(no subject)

Jun 13, 2005 02:18

i ran into haley jordans mom at walmart last night... talking to her was very strange, and very sad.. we did a little bit of catching up.. talked about haley and her baby.. talked about my current work/school/living situations... she kept calling me 'sweet' and kept saying that ive always been 'such a good girl'
its hard to explain why... but those words just made me want to cry.
she spoke to me as if i was still that fifteen year old girl who used to stay at her house, bum her cigarettes and teach her little girl how to play the piano... for that one conversation i went back and relived that part of my life..
when we said goodbye she gave me a huge hug.. and told me that im going to be great because im such a good girl.. and she told me that their piano still has the little peices of tape that i put on them that mark all of the keys. ugh.
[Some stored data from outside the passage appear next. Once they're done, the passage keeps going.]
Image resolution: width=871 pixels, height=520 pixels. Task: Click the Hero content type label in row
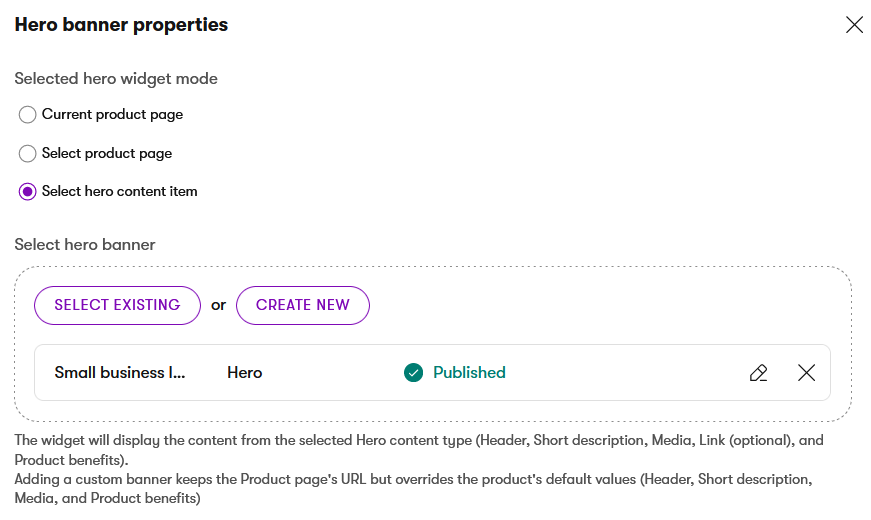(244, 372)
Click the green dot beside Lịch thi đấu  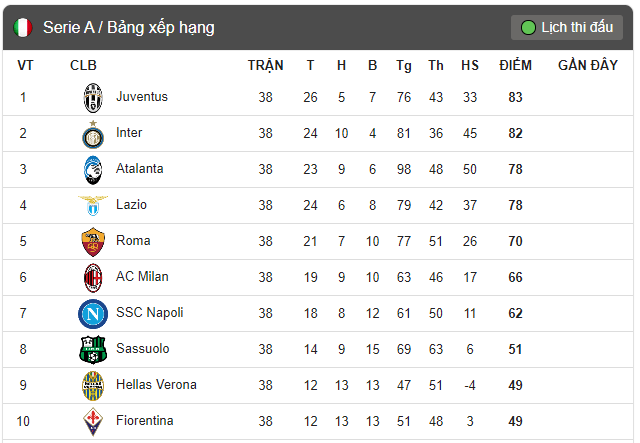point(528,28)
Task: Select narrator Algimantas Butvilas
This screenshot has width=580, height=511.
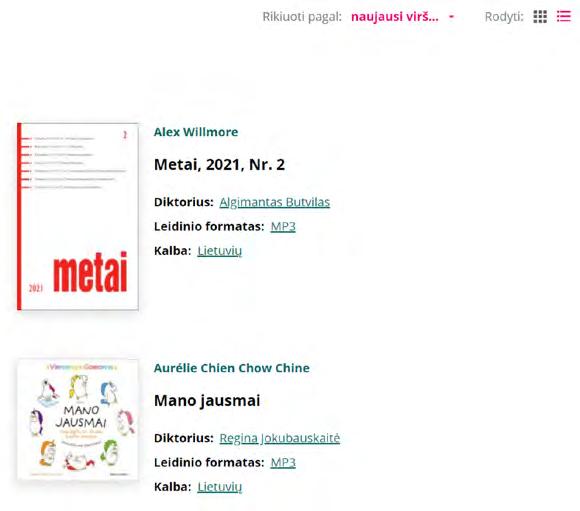Action: point(274,202)
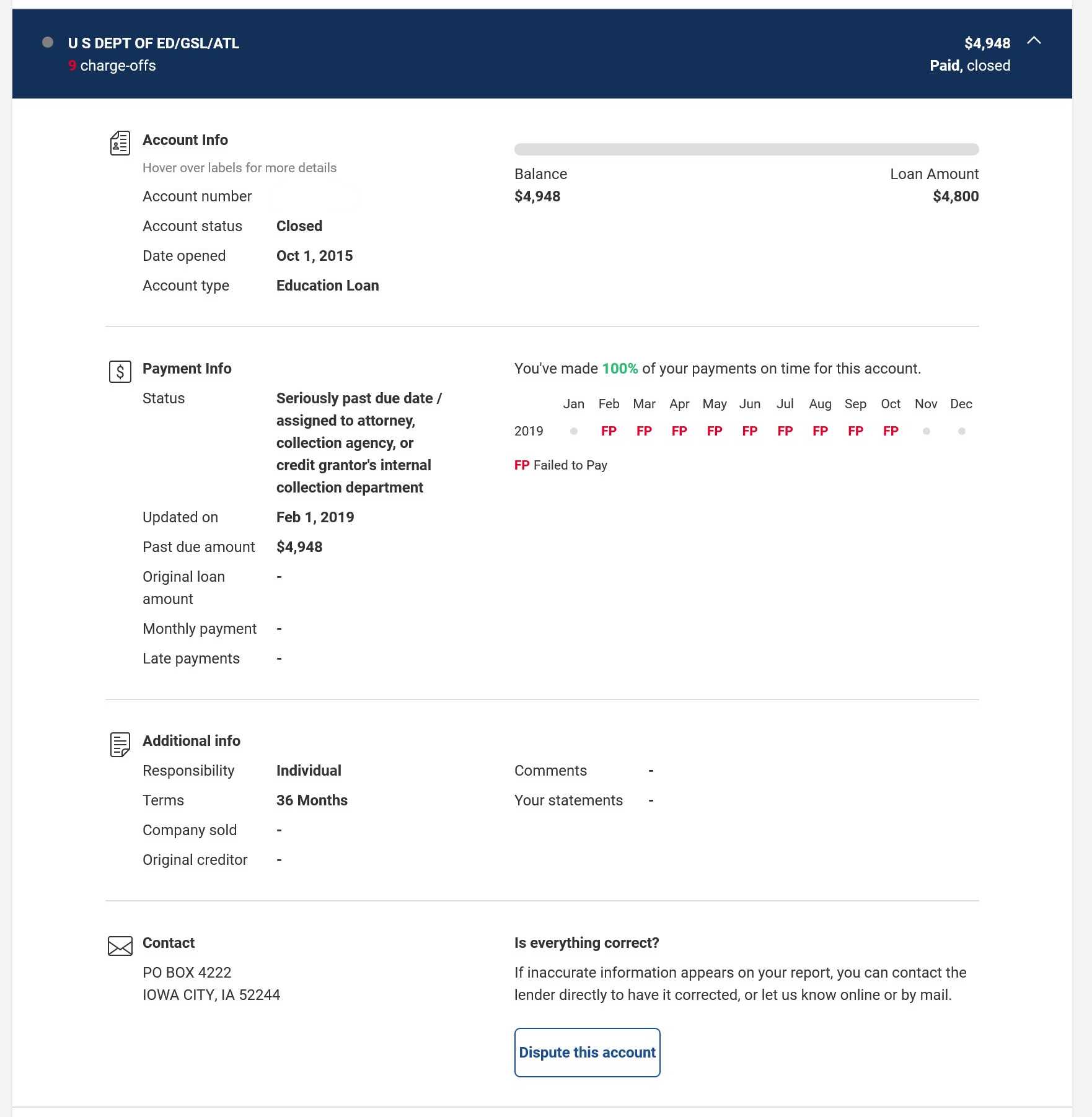This screenshot has width=1092, height=1117.
Task: Click the Account number label
Action: (x=197, y=196)
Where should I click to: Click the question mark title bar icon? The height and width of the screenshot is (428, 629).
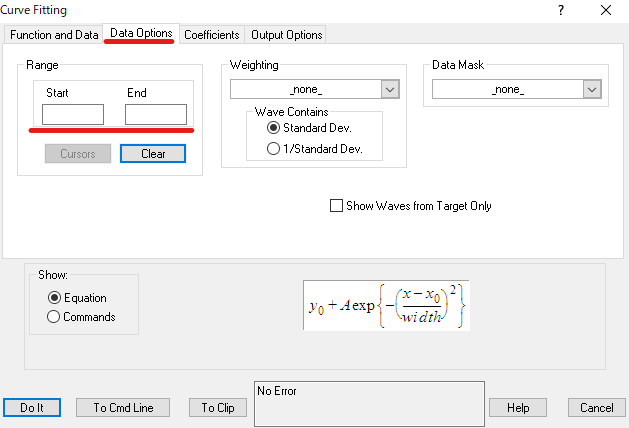560,9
apparently haley is in town.
everyone i know despises haley at this point. shes screwed over pretty much everyone i know.. and to be quite honest haley just isnt a very nice or good person.
but for some reason i feel like i have to call her. i know ill regret it if i dont atleast try to contact her... unlike everyone else- i havent seen her in years.. shes never hurt me directly... and i have this ridiculous hope that shes doing okay, and that shes changed.. and that maybe shes even a good mother.
bah. we shall see.

mm.. in other news. i have the next two days off, and im excited.